Porém, sem os trilhos teoricamente controláveis e certos, o que podemos colocar no lugar? Parece incrível, mas ainda hoje gestores e jovens executivos ainda insistem nessa ideia antiquada, muitos deles demandando seus empregadores, exigindo clareza da progressão em seus cargos, na realidade gerando uma grande incoerência geracional de uma geração que ressignifica o trabalho e exige as ferramentas do século XX.
Essa expectativa sem dúvida baseia-se em necessidades legítimas, mas depositadas no lugar errado. O pesquisador em Ciências Cognitivas da Universidade de Toronto, John Vervaeke, diz que a vida com significado pressupõe quatro aspectos, a grosso modo: propósito, coerência, evolução e estados de fluxo.
O pedido pelo plano de carreira se remete a dois destes aspectos: ter a clareza das regras do contexto (coerência), e perceber-se em aprendizagem e desenvolvimento (evolução).

Trecho de origem>
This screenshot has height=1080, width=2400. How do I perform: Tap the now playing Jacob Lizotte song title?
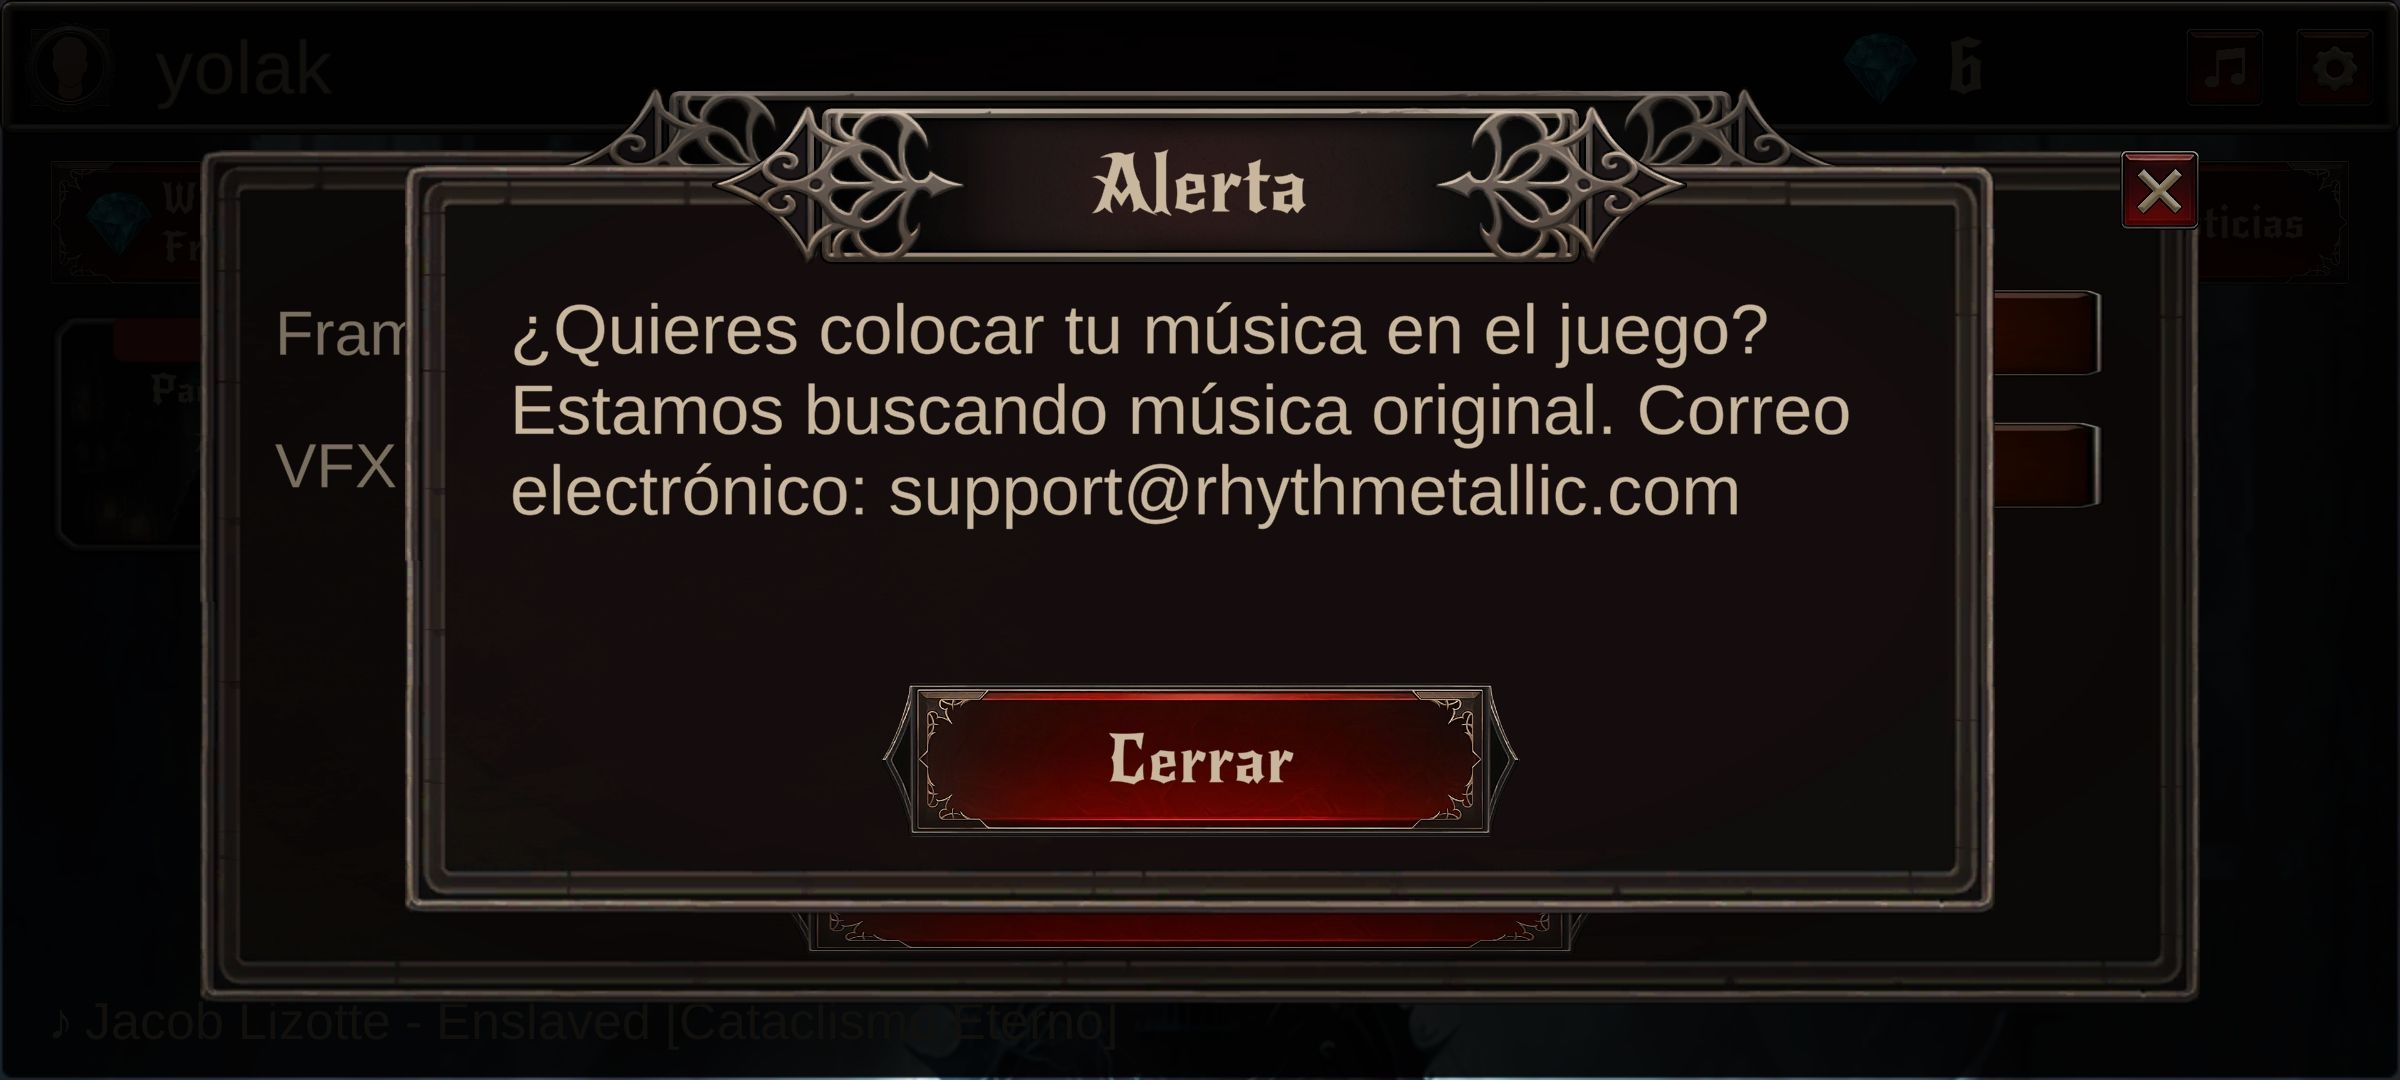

Exercícios>
(1) De acordo com o texto sobre plano de carreira, quais são os quatro aspectos que, segundo John Vervaeke, uma vida com significado pressupõe?
(2) Por favor, dê continuidade ao texto sobre plano de carreira a partir da última frase apresentada.
As linhas não têm relação com o texto sobre plano de carreira.

Respostas em ordem>
(1) Propósito, coerência, evolução e estados de fluxo.

(2)
Na falta de clareza de novos modelos de aprendizagem, as empresas continuam insistindo em dar este “trilho” tão desejado do plano de carreira, que vira um
artefato dinossáurico que produz mais burocracia e sofrimento, diminuindo as possibilidades de execução e experimentação. Mesmo quando tentam inovar, ludificando missões e recompensas, as organizações estão apenas dando uma cara nova às velhas concepções de trabalho, que hoje soam infantilizadoras, que menosprezam a capacidade das pessoas de atuarem de forma mais madura.
A minha hipótese é que as pessoas ainda projetam inconscientemente a responsabilidade nas organizações e pessoas para dizerem o que elas precisam
fazer para crescer, esperando uma previsibilidade vindo de “fora”. Mas o caminho possível é para dentro, para o autoconhecimento que revela o propósito pessoal e para o desenvolvimento pessoal, que faz evoluir na direção dele. Cada um se apropriando do seu trajeto, do seu tempo e sua evolução, como uma aventura do trabalho em que as organizações podem ser parceiras aliadas.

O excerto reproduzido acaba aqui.